Online campaign consultancy Engage – who, helmed by Patrick Ruffini and Mindy Finn, helped out on Scott Brown’s upset in January – released a new wrinkle to their iContribute platform today:
Through iContribute Slates, political action committees can now raise money for directly for a slate of endorsed candidates. PACs can easily set up their pages, pick the candidates they want to highlight, and offer supporters a chance to support selected candidates with a contribution of whatever amount they wish.
Last month I discussed why the right doesn’t really need an ActBlue-esque clearinghouse for online fundraising – and Slate is a good example of why (despite Ruffini’s contention otherwise within the post). Slate isn’t as much a fundraising tool as it is a chance for a PAC to become transparent and helpful to other campaigns – it’s more about communication than money.
Tim Pawlenty’s FreedomFirst PAC, which Ruffini cites in his post, is a good example. A donor could cut the PAC a check of up to $5000, which would then be distributed among various candidates. Or, through Slate, that donor could give $2,400 each to eight different candidates. Not only does that add up to a lot more, but it lets the PAC share contacts with the campaign – and someone who donates $50 today may be able to donate another $50 in two weeks, or may be interested in helping out in other ways, like making remote GOTV calls.
When ActBlue launched, it transformed passion into money. Slate transforms donors passionate about one candidate or committee into potential activists for others.
Rep. Bart Stupak has been the object of derision and scorn since he famously flipped his health care vote. Because of that, his seat has been a big part of the electoral calculus for this fall’s Congressional elections – and despite his retirement, it still is.
Nationally, Democrats were able to win the debate on health care, thanks in large part to Stupak. His last-second flip gave cover to other pro-life Democrats to support the bill – and he pulled enough votes with him that other Democrats in conservative districts, like Heath Shuler, could continue to oppose the bill. (Shuler was promptly replaced by Donovan McNabb.)
As such a key figure, Stupak might as well have drawn a giant bullseye on his back. But it was a national bullseye, as a friend of Stupak told Politico:
The friend said he believes Stupak would have won, adding: “More than 95 percent of the opposition from left and right has come from outside of his district.”
And Republicans have rallied around surgeon Dan Benishek, a tea party favorite, who received very little attention until Stupak voted for the health care legislation even without the anti-abortion language in the bill . Benishek is expected to raise more than $100,000 this quarter, according to GOP sources, a large amount for a first-time candidate who had virtually no campaign infrastructure before Stupak received national attention over his health care positioning.
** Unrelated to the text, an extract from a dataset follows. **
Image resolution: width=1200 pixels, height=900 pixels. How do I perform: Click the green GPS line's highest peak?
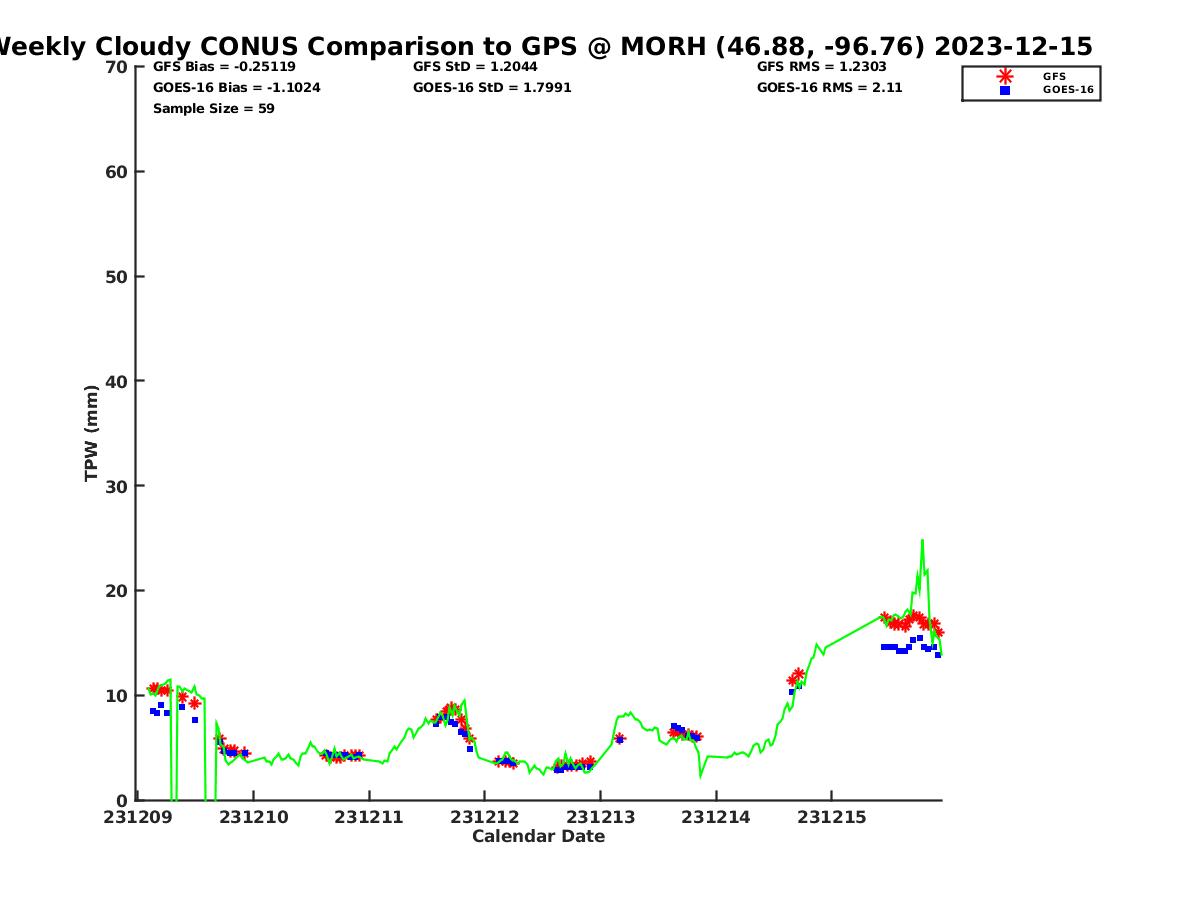tap(922, 541)
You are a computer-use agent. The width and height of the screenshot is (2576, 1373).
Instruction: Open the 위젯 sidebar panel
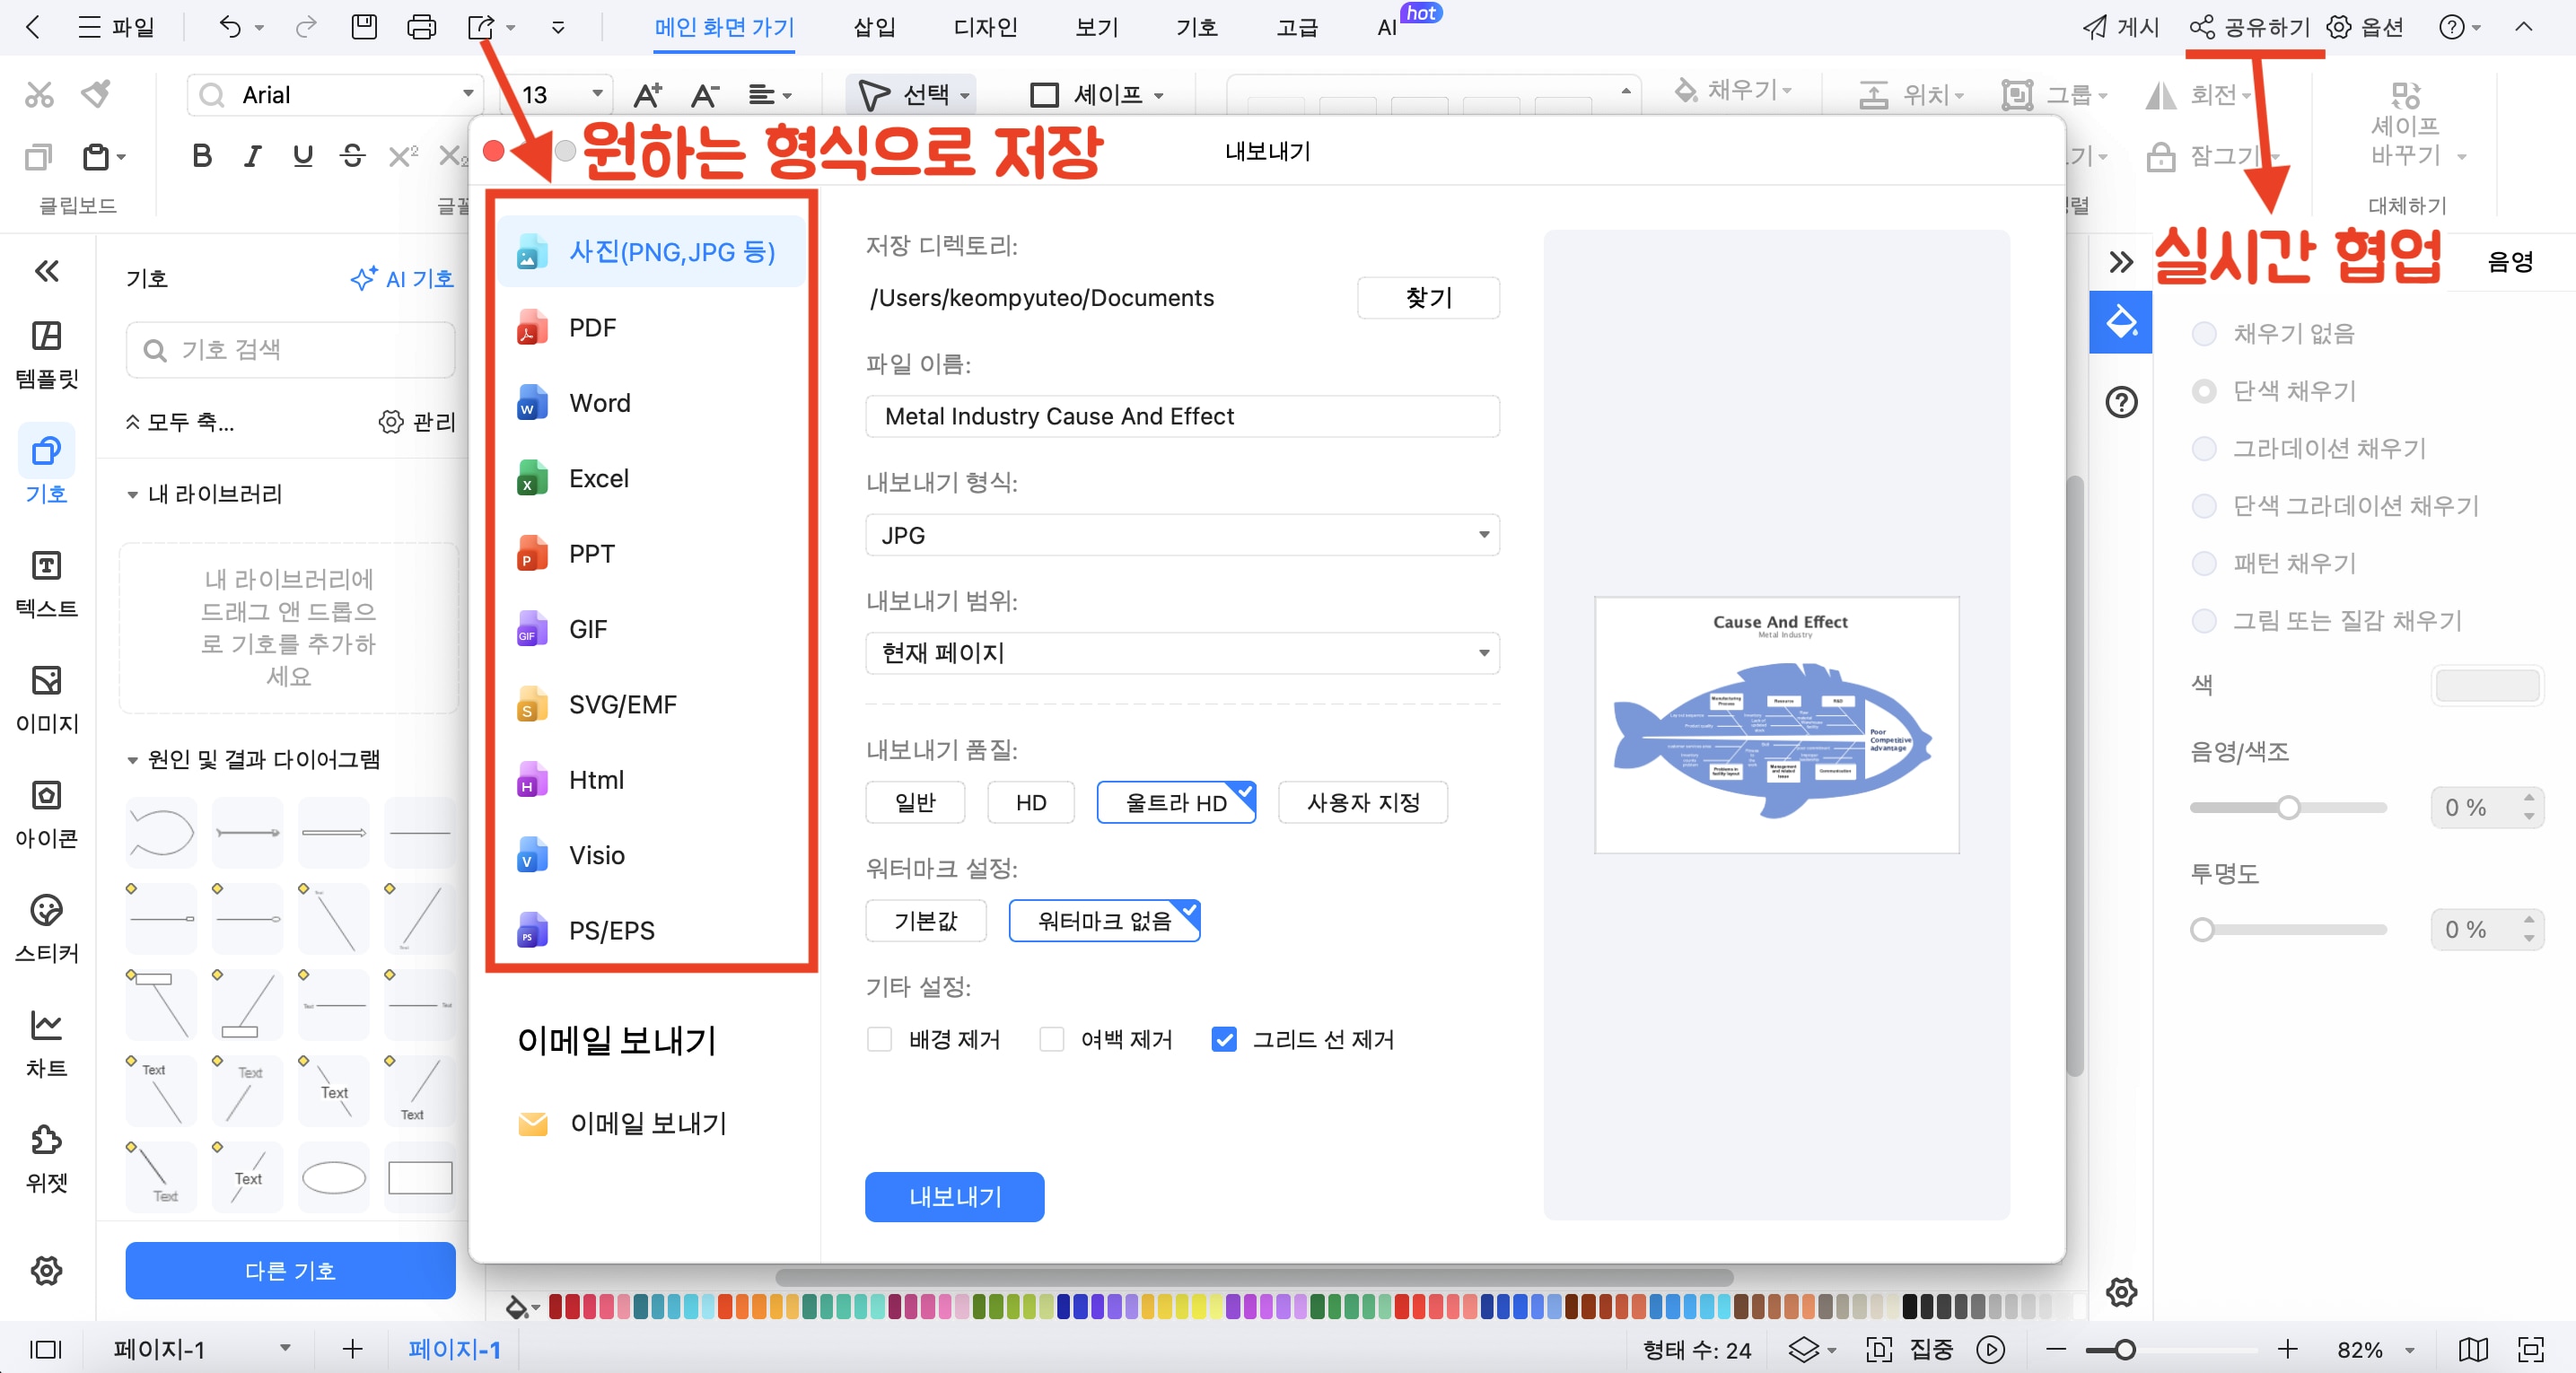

That outside support from national conservative and pro-life donors figures to dry up slightly without Stupak as a bogeyman – but it isn’t going away. That money and support will find its way into Rep. Marcy Kaptur’s district, or Rep. Steve Dreihaus’s, or into Indiana where Rep. Brad Ellsworth is looking to replace Evan Bayh.
While he was running, Stupak was a lightning rod; even if he lost his race he would at least soak up resources. Like he did a few weeks ago, he would have run interference for his fellow Democrats. Other Democrats in tough races may find themselves touched by the ripples of his retirement.